Awesome as Fuck (marketed as Awesome as F**k, Awesome as ****, or Awesome: Live) is a live album by American rock band Green Day, released on March 22, 2011, by Reprise Records. The album is composed of tracks recorded during Green Day's 2009–10 21st Century Breakdown World Tour in support of their eighth studio album 21st Century Breakdown (2009). It includes a DVD of a concert recorded at the Saitama Super Arena in Saitama, Japan. It is also available in Blu-ray.

Reception

At Metacritic, which assigns a normalized rating out of 100 to reviews from mainstream publications, the album received an average score of 64, which indicates "generally favorable reviews". Stephen Thomas Erlewine of Allmusic remarked that Awesome as Fuck "satisfies without surprising [...] The set list is a good mix that leans heavily on Green Day's new millennium standards and the bandmembers never sound tired playing: they hit their marks with enthusiasm, which is enough to make Awesome as F**k fun, if not quite a live album for the ages." David Fricke of Rolling Stone commented "This set is a contagious account of the power-fun streak that still runs through the band even after the two punk operas [...] Billie Joe Armstrong thoroughly enjoys his spotlight: shouting, cursing and letting audiences take whole verses of 'American Idiot' and 'Good Riddance.' And drummer Tré Cool is way up in the mix, channeling the Clash's Topper Headon and the Who's Keith Moon with precise demonic glee."

Chris Conaton of PopMatters said that the album "has a bit of the odor of a record-company stopgap about it", noting the five-year gap between the band's last two studio albums, American Idiot (2004) and 21st Century Breakdown (2009), that was filled by the live album and DVD Bullet in a Bible (2005). He noted that the band was "at least trying to do something different" with this second live album: Bullet in a Bible's album and video documented a single two-night stand in England, while Awesome as Fuck's album draws from sixteen different concerts around the world and the video is taken from a single show. He also remarked that the album's track list contains "treats for longtime fans" in the form of "some of the band's lesser singles and even some deep album tracks"—including the previously unreleased "Cigarettes and Valentines" and the older tracks "Burnout", "Going to Pasalacqua", "J.A.R.", and "Who Wrote Holden Caulfield?"—saying "It's this quintet of songs that really sets Awesome as F**k apart and gives it a kick as a live set." He criticized the fact that hearing the songs played live was not that different from hearing the studio recordings, calling them "generally the same beyond Armstrong telling the crowd to sing this part or that" and remarking that Green Day's arena show is "a wonderful experience in person, but it understandably loses something in the translation to CD and DVD."
============
→ What is asked:
#1 Answer these questions using the passage about Green Day's live album.
(a) At what venue was the concert on the DVD recorded?
(b) What average Metacritic score did the album receive?
(c) According to Chris Conaton, how many concerts does the album draw from?
#2 From the passage about Green Day's live album, print the part starting with "Awesome as Fuck (marketed" and going on through "available in Blu-ray.".

→ Given material:
============
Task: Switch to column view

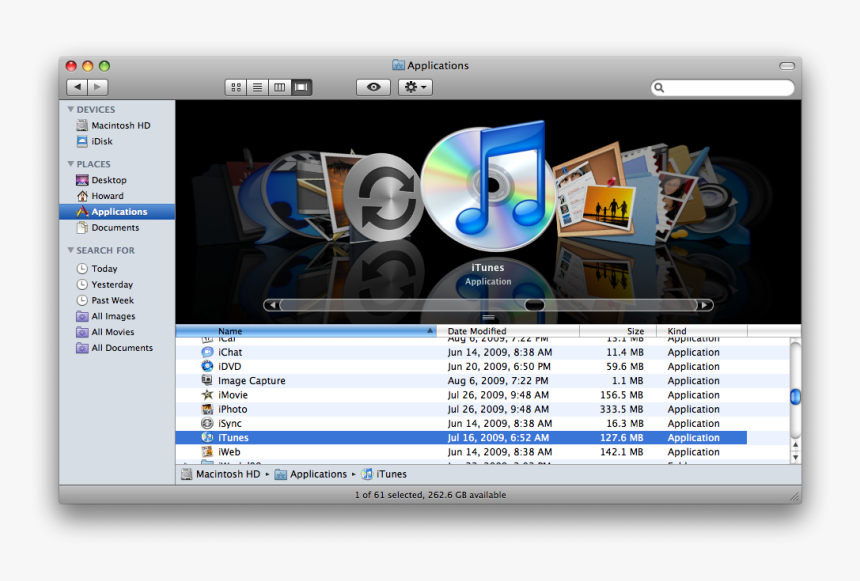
============
→ Final results:
#1
(a) The Saitama Super Arena in Saitama, Japan.
(b) 64.
(c) Sixteen.

#2
Awesome as Fuck (marketed as Awesome as F**k, Awesome as ****, or Awesome: Live) is a live album by American rock band Green Day, released on March 22, 2011, by Reprise Records. The album is composed of tracks recorded during Green Day's 2009–10 21st Century Breakdown World Tour in support of their eighth studio album 21st Century Breakdown (2009). It includes a DVD of a concert recorded at the Saitama Super Arena in Saitama, Japan. It is also available in Blu-ray.